Copy out each line from the material where the word "agent" is found.

START Data to use

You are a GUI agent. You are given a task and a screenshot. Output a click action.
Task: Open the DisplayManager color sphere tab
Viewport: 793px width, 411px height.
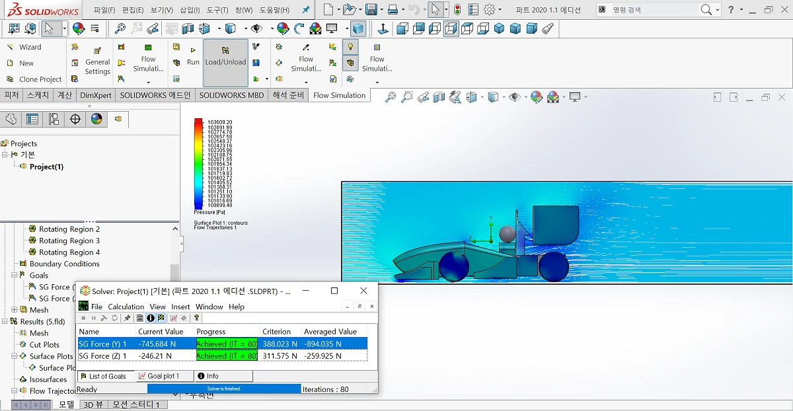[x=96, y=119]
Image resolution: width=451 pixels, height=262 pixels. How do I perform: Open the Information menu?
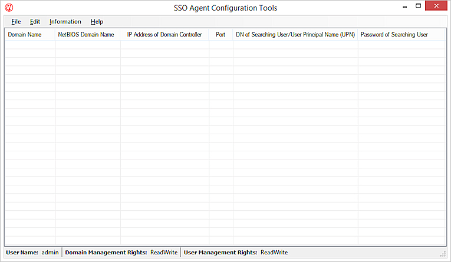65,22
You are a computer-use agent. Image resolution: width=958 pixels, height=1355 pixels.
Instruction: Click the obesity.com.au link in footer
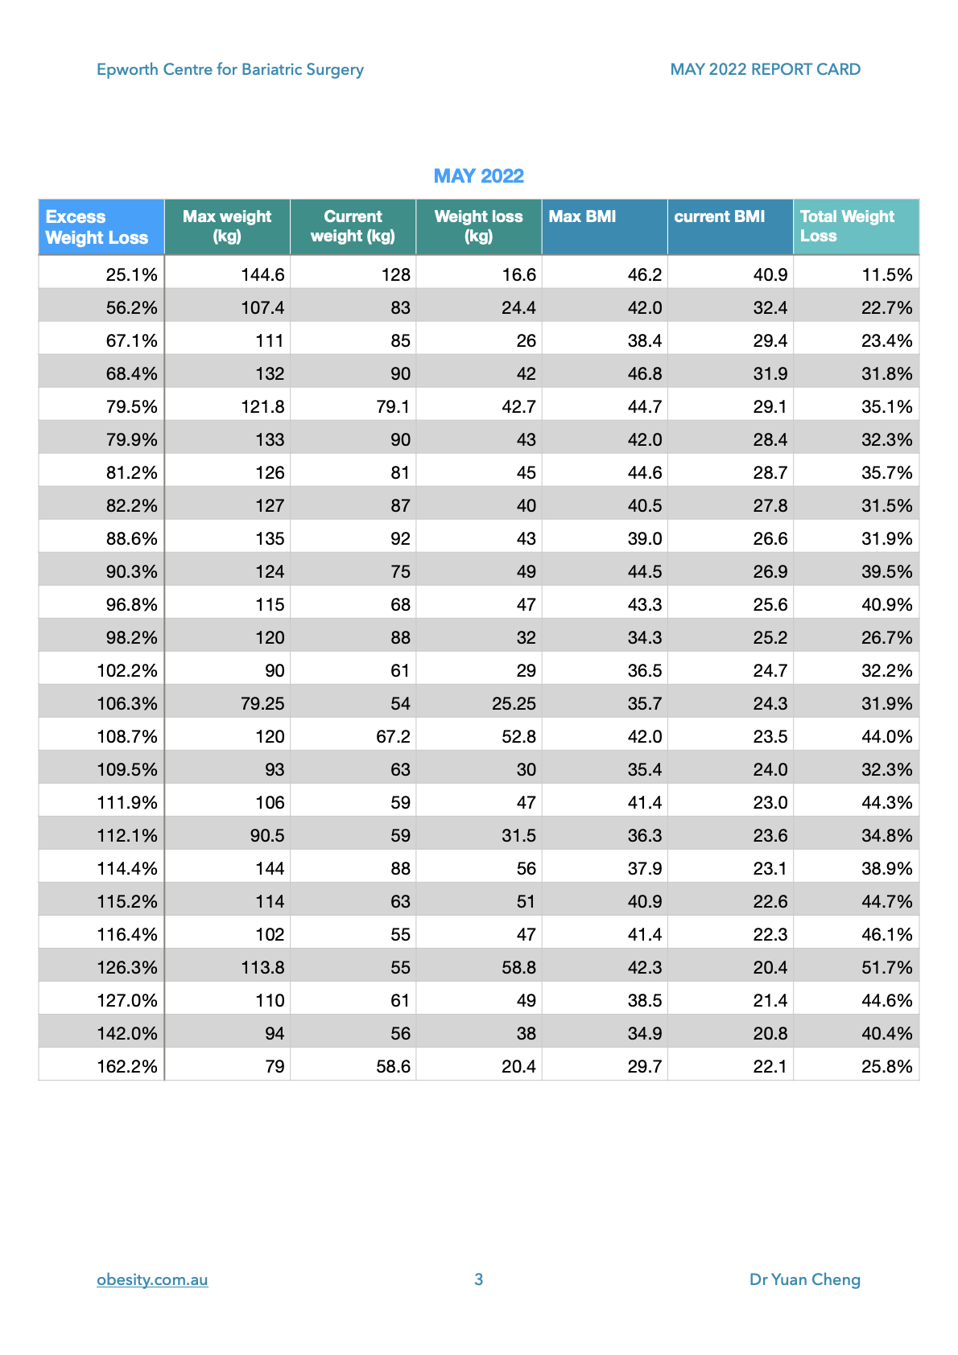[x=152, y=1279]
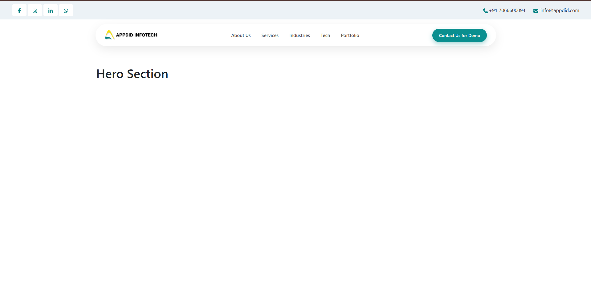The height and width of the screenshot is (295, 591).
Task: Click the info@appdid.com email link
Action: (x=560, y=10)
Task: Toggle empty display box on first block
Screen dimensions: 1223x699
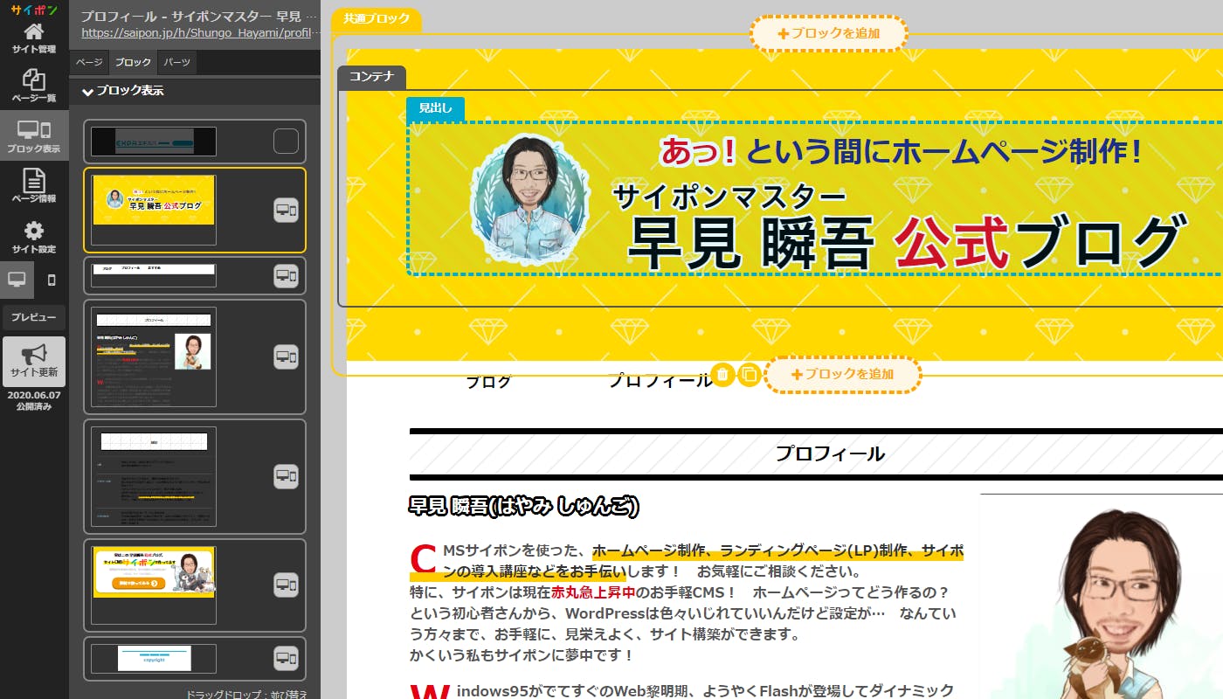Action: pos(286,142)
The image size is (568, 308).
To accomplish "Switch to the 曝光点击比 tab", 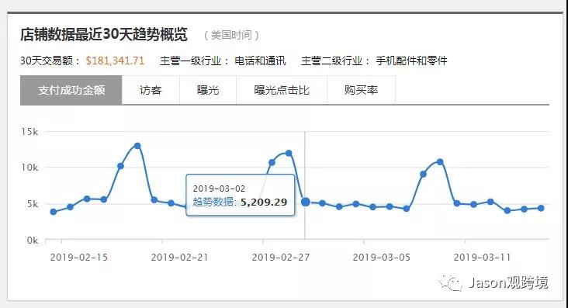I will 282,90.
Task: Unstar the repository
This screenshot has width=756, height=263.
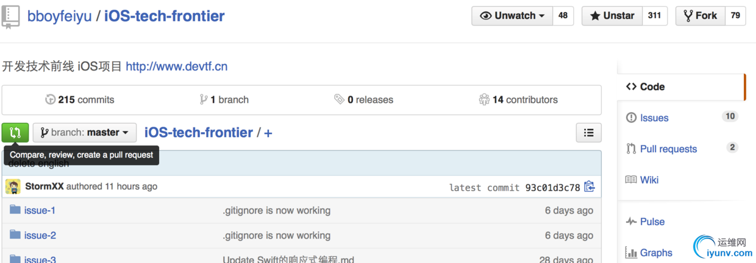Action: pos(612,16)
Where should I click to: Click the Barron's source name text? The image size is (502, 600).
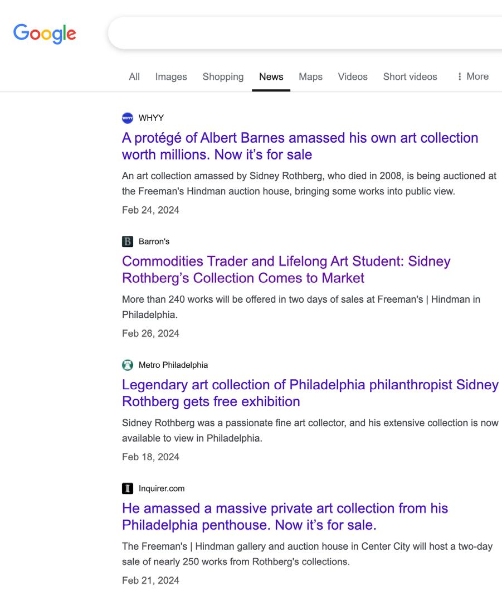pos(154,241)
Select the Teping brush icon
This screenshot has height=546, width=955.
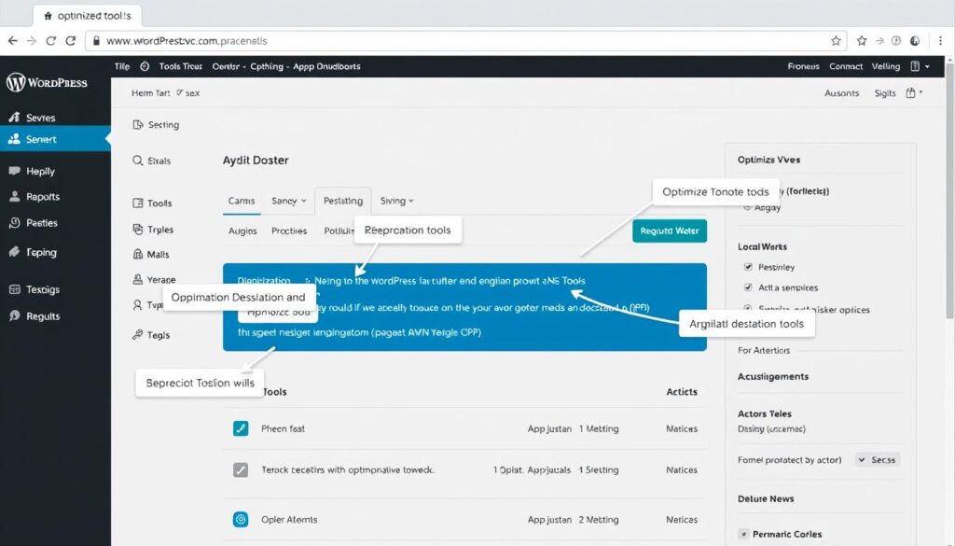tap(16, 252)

END Data to use

[Expected answer]
You are a GUI agent. You are given a task and a screenshot. Output a click action.
You are a computer-use agent. Image resolution: width=958 pixels, height=1355 pixels.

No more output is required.